» Page:
-- begin --

The Really Big Picture

Across the span of my lifetime, things have changed with almost breathtaking speed. My tendency, which must be the tendency of most everyone as they grow older, is to disparage the changes. So I have all these possibly fake memories about how workers once took pride in their work, and devoted themselves to a lifetime craft. I remember my own jarring discovery in my youth on a bicycle, that each city looked like any other with the same ugly shopping strips sporting the same ugly shops and bright neon-analog touts.

I've watched and tasted good local eateries replaced by automated franchise outlets, and national brand-names supplant local trusted merchants. I grew up in a house with a fallout shelter, and I remember "helping" to build it. World War II replayed incessantly across the same television networks which helped me cheer our arrival on the moon.

Or, in other words my upbringing left me blind to racism, sexism, ghettos of poverty, except in retrospect. I was insulated from deficits in health standards or building standards or how much industry was changing and despoiling the landscape. Until Lake Erie died, which changed the course of my entire life.

By the time I was a conscious adult, computers had already infested banking and supply chains and would soon infest education and commerce more generally.

Now, on a macro scale we see any and all kinds of trust dissolving into an unholy mess of conspiracy theorizing. I know it's attraction. I remember reading about the Bildebergers in a tract out in the territory where Bo Gritz was as prominent as Jesus Saves billboards. I could feel the panic and outrage as it fitted itself to my doubts. Somehow now the billboards and the tracts have become coarser and even further removed from reality. How quaint it is really, that it was a Google divorcee who funded the bizarre retro respiriting of JFK with the likeness of his nephew. The flaw not quite being the nutty nephew, but rather the already weird and unreal conception we've all inherited about JFK himself. 

Judging by how one stream of filmic zeitgeist has developed, many of us are transfixed by apocalyptic endings. History can and likely must be jarring in our technological streaming age. It's never the same river anymore, in a way as different from what Heraclites might have meant when he spoke or wrote of flow and change. 

We still think that at least a part of the change has included improvements to understanding, to knowledge, to security, and even to decency. If things are not getting better that must be because of a moral failing. Indeed it is.

-- end --

» Data excerpt:
-- begin --

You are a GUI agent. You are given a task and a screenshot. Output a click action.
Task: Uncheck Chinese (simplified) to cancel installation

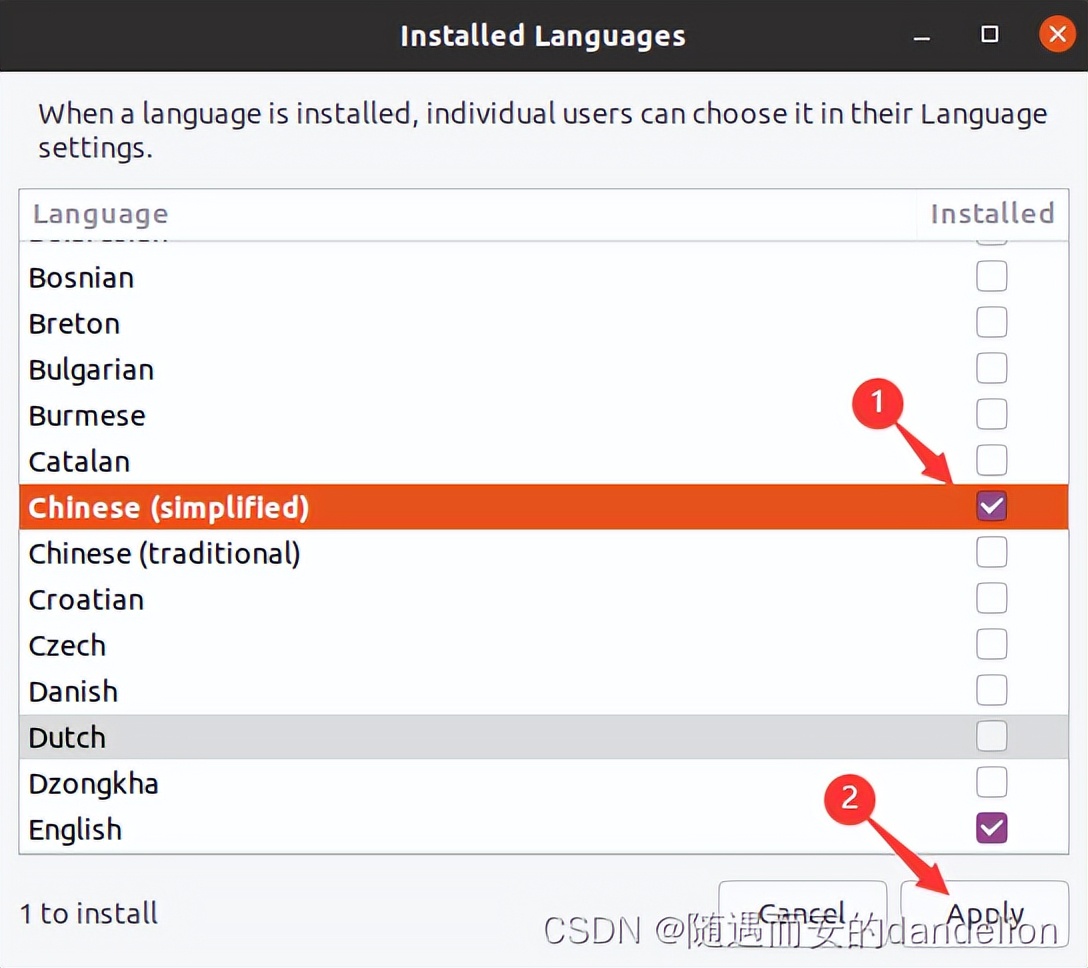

-- end --

» Exercises:
• a. In the essay on a lifetime of change, what did the writer remember "helping" to build as a child?
• b. Rewrite the passage of the essay on a lifetime of change from "I've watched and" to "on the moon.", swapping "eateries" for "restaurants".
• c. Write the next part of the essay on a lifetime of change, picking up after its final sentence.
The lines play no part in this work.

» Written answers:
• a. A fallout shelter.

• b.
I've watched and tasted good local restaurants replaced by automated franchise outlets, and national brand-names supplant local trusted merchants. I grew up in a house with a fallout shelter, and I remember "helping" to build it. World War II replayed incessantly across the same television networks which helped me cheer our arrival on the moon.

• c.
Like a ski jumper, there can be no doubt that my life has spanned the end of the geometric curve which represents the scientific and industrial revolutions. Guilty! Any sort of geometric curve ends not in quasi-parallel trajectories to eternity. It ends in explosion. It ends in a leap.

I hope for an explosion of consciousness, let us pray.

So many people now apologize for Trump by calling him honest, honorable, not part of the swamp. We crave a moral compass now that we accept unvarnished appetite for the way an honest honorable and clean person should behave. 

Others challenge you to find an honest or decent politician anywhere. When did that become a proper defense for the moral vacancy now in ascendance on the Republican side of the aisle?

Anyhow, the thing about all understanding and knowledge is that it must build within a kind of master cultural narrative. The feeling of understanding is really the pleasant feeling of meshing with the larger understanding; our cultural zeitgeist. One person's understanding, these days, is another person's woo woo conspiracy theory, or religious dementia, or depraved hedonism. 

The kinds of Kuhnian shifts which really change our minds are at least analogous to cultural clashes. At least that jarring. 

Now we seem to have fragmented into a kind of heaving swamp of mini-cultures clashing in ways as subtle, changeable and confusing as what the world looks like through a kaleidoscope, without the wonder.

What could possibly bring us back together, now that commerce is the only thing which can truly define the overall appearance of our living landscape. Commerce based on wants and needs which start with food, shelter and community and end with abstracted lusts for those same things writ larger and larger and more and more complex. How much of our enthusiasm do we spend anymore on things that really count. Do we even spend a relative dime on sustainable permanence? Should we?

Or are we locked into a collective supposition that we can collectively achieve a kind of perfection in our systems? A supposition which seems indistinguishable from driving over a cliff in a mad paroxysm or joy at the ride.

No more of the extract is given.